Nuclear and particle physics are fundamentally puzzled by the distribution of mass in protons. The three valence quarks that make up a proton's core contribute very little to the proton's mass.
A proton’s valence quarks (blue, red, and green), quark-antiquark pairs, and gluons (springs). Scalar gluon activity (pink) extends beyond the electric charge radius (orange) that surrounds the gluonic energy core (yellow). Image Credit: Argonne National Laboratory
The majority of the mass is produced by complex quark dynamics, which includes their mobility and is mostly controlled by the strong force via gluon mediation. Researchers have discovered a new quantity that advances the knowledge of the mass of the proton. This measurement identified the main source of mass created by gluons as the core area of the proton.
The Impact
For many years, exact measurements of the proton's electric charge response have allowed nuclear scientists to estimate its size. This is due to the electrically charged quarks that make up the proton. Determining the proton-sized matter's size, however, is a more challenging task.
This is due to the fact that the elusive neutral gluons contribute to the proton's mass in addition to the charged quarks' mass and speed.

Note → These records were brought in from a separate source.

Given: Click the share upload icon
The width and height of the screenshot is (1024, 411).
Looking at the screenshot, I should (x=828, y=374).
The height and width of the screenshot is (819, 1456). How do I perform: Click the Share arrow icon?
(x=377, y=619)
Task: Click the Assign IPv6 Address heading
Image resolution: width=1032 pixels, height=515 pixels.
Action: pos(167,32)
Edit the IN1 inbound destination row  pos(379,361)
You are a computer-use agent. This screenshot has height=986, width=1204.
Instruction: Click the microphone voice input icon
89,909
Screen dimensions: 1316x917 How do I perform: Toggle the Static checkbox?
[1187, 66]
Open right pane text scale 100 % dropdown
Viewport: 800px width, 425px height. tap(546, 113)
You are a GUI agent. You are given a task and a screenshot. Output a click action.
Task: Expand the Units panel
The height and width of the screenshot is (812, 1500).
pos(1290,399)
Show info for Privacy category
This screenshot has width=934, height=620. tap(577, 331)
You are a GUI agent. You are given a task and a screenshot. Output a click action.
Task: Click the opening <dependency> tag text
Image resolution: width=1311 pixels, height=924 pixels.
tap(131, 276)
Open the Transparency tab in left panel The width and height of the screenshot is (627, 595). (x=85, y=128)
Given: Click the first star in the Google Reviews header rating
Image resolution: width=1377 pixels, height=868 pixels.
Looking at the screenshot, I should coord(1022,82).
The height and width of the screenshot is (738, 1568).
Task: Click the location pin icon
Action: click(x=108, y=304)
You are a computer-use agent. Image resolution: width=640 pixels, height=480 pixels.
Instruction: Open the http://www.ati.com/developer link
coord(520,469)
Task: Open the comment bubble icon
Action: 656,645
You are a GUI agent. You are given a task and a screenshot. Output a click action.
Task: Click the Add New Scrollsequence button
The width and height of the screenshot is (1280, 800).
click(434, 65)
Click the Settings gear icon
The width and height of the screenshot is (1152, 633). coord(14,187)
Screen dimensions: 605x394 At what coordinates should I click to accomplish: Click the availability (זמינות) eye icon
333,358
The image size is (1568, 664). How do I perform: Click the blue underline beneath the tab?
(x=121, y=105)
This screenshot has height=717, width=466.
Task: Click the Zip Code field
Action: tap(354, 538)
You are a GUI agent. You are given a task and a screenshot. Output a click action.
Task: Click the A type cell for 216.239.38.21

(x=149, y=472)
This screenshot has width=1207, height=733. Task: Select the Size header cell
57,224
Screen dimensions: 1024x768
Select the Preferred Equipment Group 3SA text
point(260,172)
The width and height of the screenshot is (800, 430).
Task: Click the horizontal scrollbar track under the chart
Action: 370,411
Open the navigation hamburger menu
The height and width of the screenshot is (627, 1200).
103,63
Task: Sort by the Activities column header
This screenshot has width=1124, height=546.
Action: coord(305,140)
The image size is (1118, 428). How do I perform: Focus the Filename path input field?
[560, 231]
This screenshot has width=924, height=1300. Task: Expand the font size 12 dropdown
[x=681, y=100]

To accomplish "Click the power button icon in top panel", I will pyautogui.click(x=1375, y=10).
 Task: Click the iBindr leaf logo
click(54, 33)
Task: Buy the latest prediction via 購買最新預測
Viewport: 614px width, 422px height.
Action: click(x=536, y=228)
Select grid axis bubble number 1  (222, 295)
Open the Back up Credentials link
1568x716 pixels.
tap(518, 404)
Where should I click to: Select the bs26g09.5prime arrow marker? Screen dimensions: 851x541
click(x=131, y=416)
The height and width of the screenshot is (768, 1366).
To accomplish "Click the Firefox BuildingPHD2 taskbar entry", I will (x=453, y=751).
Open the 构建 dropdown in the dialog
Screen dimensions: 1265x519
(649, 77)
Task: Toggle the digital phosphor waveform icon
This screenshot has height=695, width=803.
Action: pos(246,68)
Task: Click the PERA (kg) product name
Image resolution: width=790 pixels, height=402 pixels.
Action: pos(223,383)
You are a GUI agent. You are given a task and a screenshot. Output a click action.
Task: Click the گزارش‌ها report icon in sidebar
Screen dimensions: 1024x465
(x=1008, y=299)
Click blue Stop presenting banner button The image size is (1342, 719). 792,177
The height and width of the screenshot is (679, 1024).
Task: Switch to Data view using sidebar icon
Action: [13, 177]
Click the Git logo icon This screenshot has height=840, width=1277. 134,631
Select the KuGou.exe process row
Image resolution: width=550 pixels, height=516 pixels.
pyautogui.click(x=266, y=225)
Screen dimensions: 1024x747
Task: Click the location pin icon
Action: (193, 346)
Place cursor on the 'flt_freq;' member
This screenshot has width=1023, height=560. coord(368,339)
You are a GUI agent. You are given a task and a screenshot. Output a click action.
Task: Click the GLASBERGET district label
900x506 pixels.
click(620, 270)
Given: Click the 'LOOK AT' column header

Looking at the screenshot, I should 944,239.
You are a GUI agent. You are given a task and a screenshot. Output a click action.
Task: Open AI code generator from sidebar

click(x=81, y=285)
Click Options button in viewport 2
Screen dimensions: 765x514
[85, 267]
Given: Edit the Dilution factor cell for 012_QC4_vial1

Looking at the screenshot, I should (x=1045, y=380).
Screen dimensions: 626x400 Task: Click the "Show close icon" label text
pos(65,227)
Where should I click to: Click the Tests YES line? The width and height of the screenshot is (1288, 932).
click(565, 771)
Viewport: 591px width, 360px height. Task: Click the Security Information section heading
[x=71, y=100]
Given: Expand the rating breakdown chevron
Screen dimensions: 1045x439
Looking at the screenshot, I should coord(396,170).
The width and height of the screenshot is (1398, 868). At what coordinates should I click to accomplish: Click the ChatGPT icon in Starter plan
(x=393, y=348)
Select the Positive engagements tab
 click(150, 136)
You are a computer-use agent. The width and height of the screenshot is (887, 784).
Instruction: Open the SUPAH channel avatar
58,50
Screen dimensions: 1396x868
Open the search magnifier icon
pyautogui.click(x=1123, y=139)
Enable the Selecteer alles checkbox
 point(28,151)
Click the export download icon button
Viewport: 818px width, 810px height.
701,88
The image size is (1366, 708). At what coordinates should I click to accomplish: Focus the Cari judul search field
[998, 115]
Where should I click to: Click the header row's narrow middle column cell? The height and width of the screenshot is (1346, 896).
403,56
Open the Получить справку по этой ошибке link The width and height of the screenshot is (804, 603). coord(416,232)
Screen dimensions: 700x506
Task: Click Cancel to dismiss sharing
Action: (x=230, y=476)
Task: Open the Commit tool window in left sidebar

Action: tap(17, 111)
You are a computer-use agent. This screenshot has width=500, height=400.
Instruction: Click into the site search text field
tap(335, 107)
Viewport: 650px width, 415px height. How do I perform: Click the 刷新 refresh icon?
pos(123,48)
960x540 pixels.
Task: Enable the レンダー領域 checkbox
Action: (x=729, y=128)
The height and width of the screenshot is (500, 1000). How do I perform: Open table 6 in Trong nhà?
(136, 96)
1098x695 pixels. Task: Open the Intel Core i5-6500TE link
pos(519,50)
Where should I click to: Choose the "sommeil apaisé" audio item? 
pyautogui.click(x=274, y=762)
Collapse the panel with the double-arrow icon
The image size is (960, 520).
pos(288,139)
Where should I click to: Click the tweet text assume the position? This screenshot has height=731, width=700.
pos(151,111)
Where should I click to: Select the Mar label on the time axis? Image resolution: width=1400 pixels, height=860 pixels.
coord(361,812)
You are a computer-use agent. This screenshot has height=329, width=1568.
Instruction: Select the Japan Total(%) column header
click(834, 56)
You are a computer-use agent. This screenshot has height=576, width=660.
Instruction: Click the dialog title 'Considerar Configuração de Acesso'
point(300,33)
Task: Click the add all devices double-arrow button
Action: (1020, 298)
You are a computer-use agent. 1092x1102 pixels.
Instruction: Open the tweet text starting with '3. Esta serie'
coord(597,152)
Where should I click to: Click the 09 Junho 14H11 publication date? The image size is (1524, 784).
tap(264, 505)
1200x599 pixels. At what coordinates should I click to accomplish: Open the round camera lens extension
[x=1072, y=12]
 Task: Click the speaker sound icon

Within the proton, these gluons bind both the quarks and themselves. A new discovery provides an insight into this mass region produced by gluon interactions.
This measurement reveals not only the mass radius due to the strong force but also its confining effect on the quarks, which goes considerably beyond the proton's electric charge radius.
Summary
Nuclear physicists have been teasing out details of the proton’s structure ever since its discovery in 1917. An important detail of the proton's structure is its size. The most commonly used measure for the size of the proton is its charge radius, which uses electrons to measure the spherical size of the proton’s electric charge.
This new measurement comes from the J/Ψ -007 experiment at the Thomas Jefferson National Accelerator Facility. It is different in that it used a small color dipole (the J/Psi particle) to reveal a spherical size and location of the gluons’ mass and its sphere of influence on the gluons in the proton.
Scientists made these measurements using the Continuous Electron Beam Accelerator Facility, a Department of Energy Office of Science user facility. In the experiment, protons were converted into J/Ψ particles by means of an intense electron beam.
The J/ Ψ particles provide information on the distribution of gluons inside the proton. For analysis, the experimenters entered these measurements into theoretical models. The outcome was the measurement of the mass radius of the gluon inside the proton.
It also suggested the existence of a powerful force field known as the confining scalar cloud, which has an impact on the quarks of the proton.
Funding
The research was funded in part by the Department of Energy Office of Science, Office of Nuclear Physics.
Journal Reference
Duran, B., et al. (2024). Determining the gluonic gravitational form factors of the proton. Nature. doi.org/10.1038/s41586-023-05730-4.